American Indians share their heritage Jessup program teaches tradition, history, music NORTH LAUREL/SAVAGE

April 23, 1993|By Jackie Powder | Jackie Powder,Staff Writer

The 600 young children sat wide-eyed as Jonathan Feather did the hoop dance.

Outfitted in a traditional American Indian costume, Mr. Feather, a Cherokee from North Carolina, deftly slipped the hoops over and around his body, then carefully positioned them until he was surrounded in a cage of hoops.

Mr. Feather's performance was part of the "American Indians and Cowboys Too" show at Green Meadows Farm in Jessup.

The show, appearing at Green Meadows through May 7, attempts to educate children about American Indian history and culture in a fun way.

"Most people growing up, the only thing they know about American Indians is what they see on TV and movies," said James Gillen, who created the program along with Ken and Debbie Keyes, who run Green Meadows Farm.

The Keyes family operates eight Green Meadows Farms throughout the country, primarily as "seasonal farm programs" for children to experience farm life.

Their farm in Maryland is on land owned by Blob's Park, the German beer and dance hall in Anne Arundel County, just over the Howard County line in Jessup.

The Keyes created the "American Indians and Cowboys Too" show as a way to expand their educational farm program, which will be at the Jessup farm May 10-21.

In addition to American Indian performers, the show includes cowboy acts, tepees and a live buffalo.

"All of our work was checked by a Hopi Indian for cultural sensitivity," Mr. Gillen said.

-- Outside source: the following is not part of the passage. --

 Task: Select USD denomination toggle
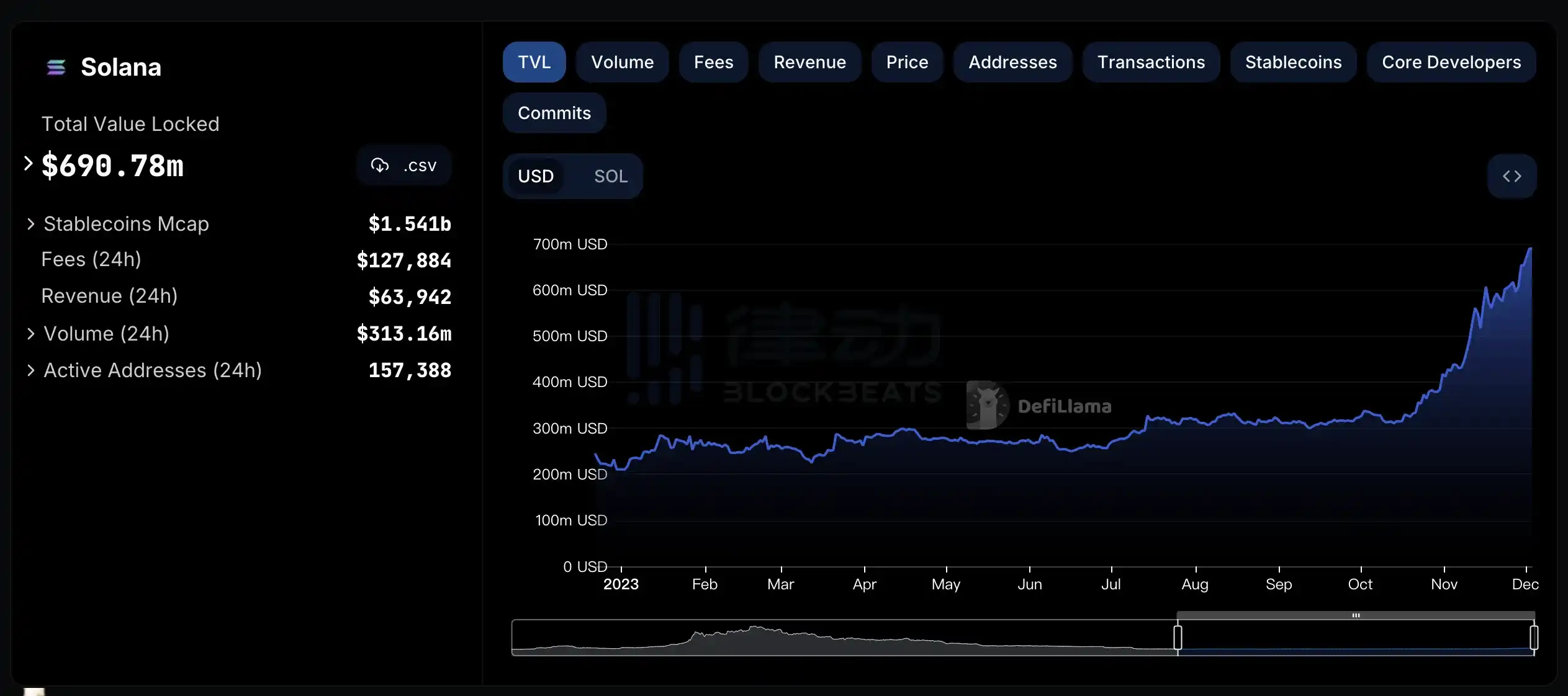click(536, 176)
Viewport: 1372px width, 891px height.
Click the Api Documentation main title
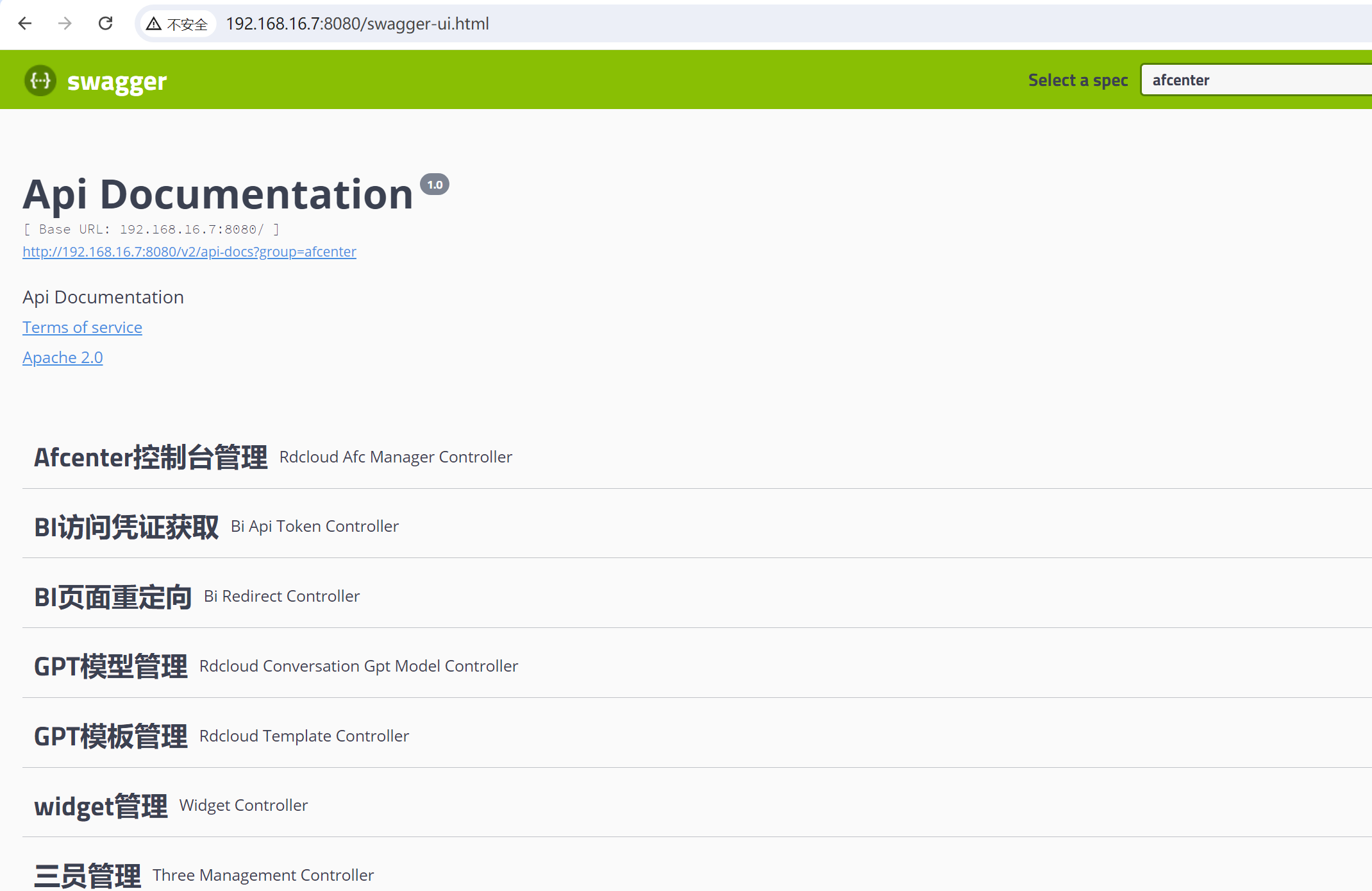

In addition, a professor of Indian studies at Arizona State University reviewed the contents of the program for accuracy, he said.

The show started with a brief geography lesson on the location of Indian tribes throughout the country.

While sitting on bales of hay, the children in the audience learned that Maryland was home to three Indian tribes -- the Nanticoke, the Piscataway and the Susquehanna.

According to the 1990 census, there are 2 million American Indians in the United States and 278 lands currently registered as reservations.

Ernie Sites, a folklorist and singer, entertained the children. And Johnny Lonestar, the national junior roping champion, dazzled them with his rope tricks.

Then Mr. Feather, 28, took the stage to do the hoop dance.

The dance, which he's performed all over the world, originated around the turn of the century and was based on hoop games played by Indian children.

Tony Whitecloud, a Hameus Pueblo Indian from New Mexico, choreographed the games.

Mr. Feather said the "American Indians and Cowboys Too" program is one way to destroy misconceptions about American Indians.

"It drops a lot of stereotypes when you are able to talk to a real live Native American," Mr. Feather said.

"The stereotypes that John Wayne movies built up over the years are ridiculous and they should be stopped," he said.